*** Begin section ***
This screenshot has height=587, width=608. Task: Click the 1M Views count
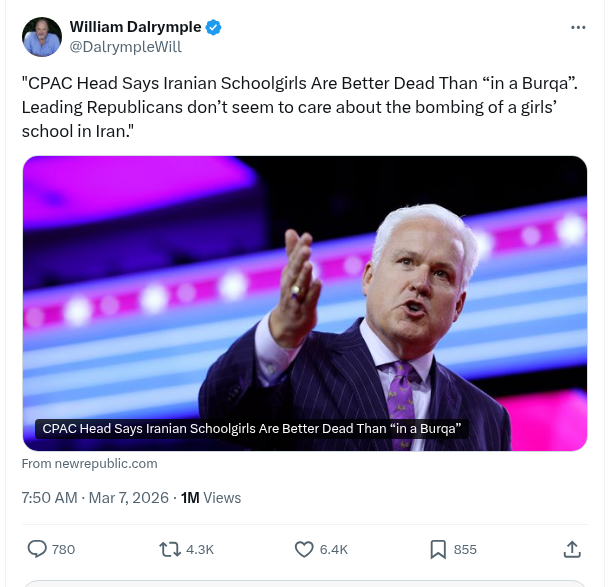click(211, 498)
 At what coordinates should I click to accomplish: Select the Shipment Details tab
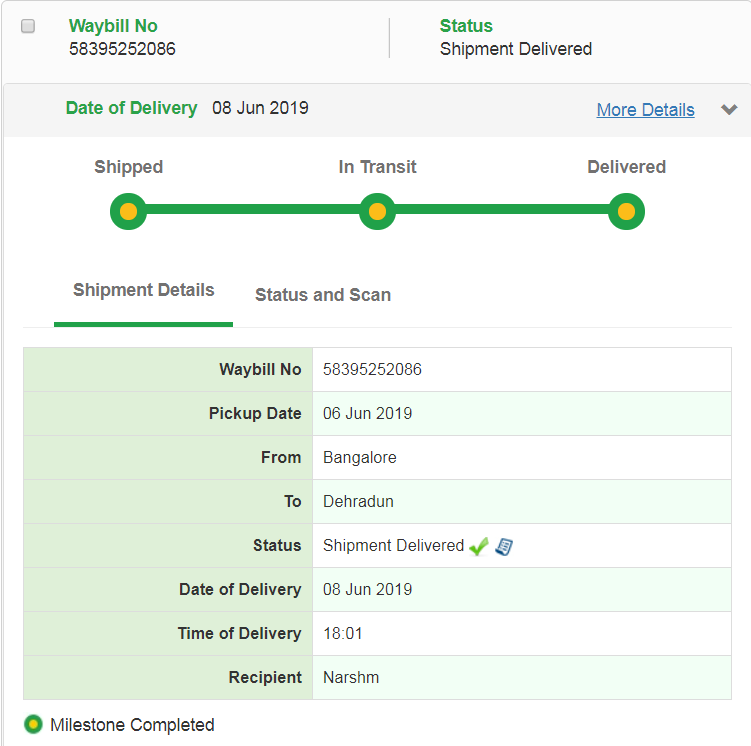pos(144,290)
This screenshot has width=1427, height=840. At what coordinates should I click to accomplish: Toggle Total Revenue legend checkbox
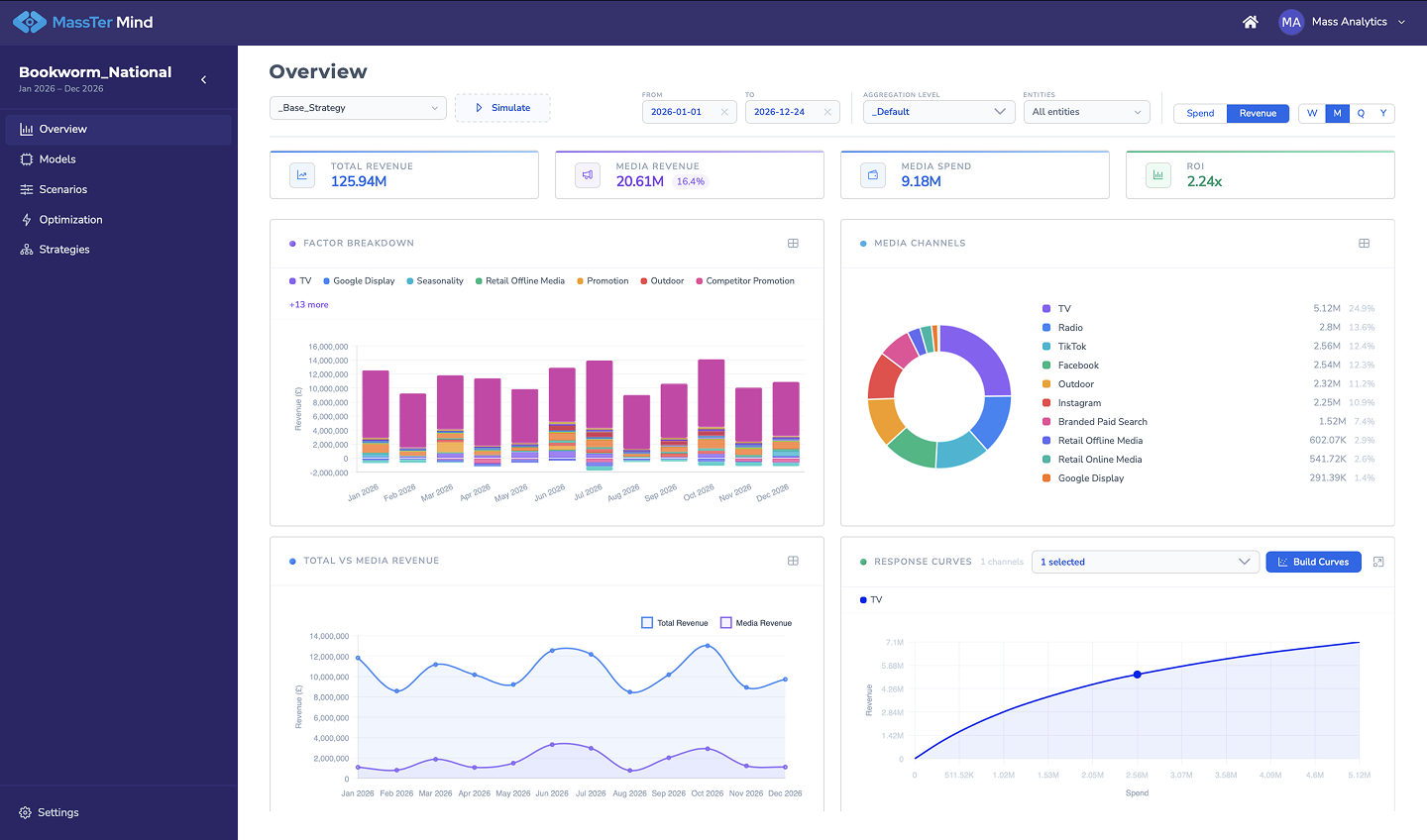647,623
*** End section ***
• [What to work on] Write the material out again exactly. Skip each picture.

• [Finished task]
This screenshot has height=587, width=608. Task: Click the 1M Views count
click(211, 498)
 At what coordinates should I click to accomplish: Select the Shipment Details tab
pos(144,290)
This screenshot has width=1427, height=840. At what coordinates should I click to accomplish: Toggle Total Revenue legend checkbox
647,623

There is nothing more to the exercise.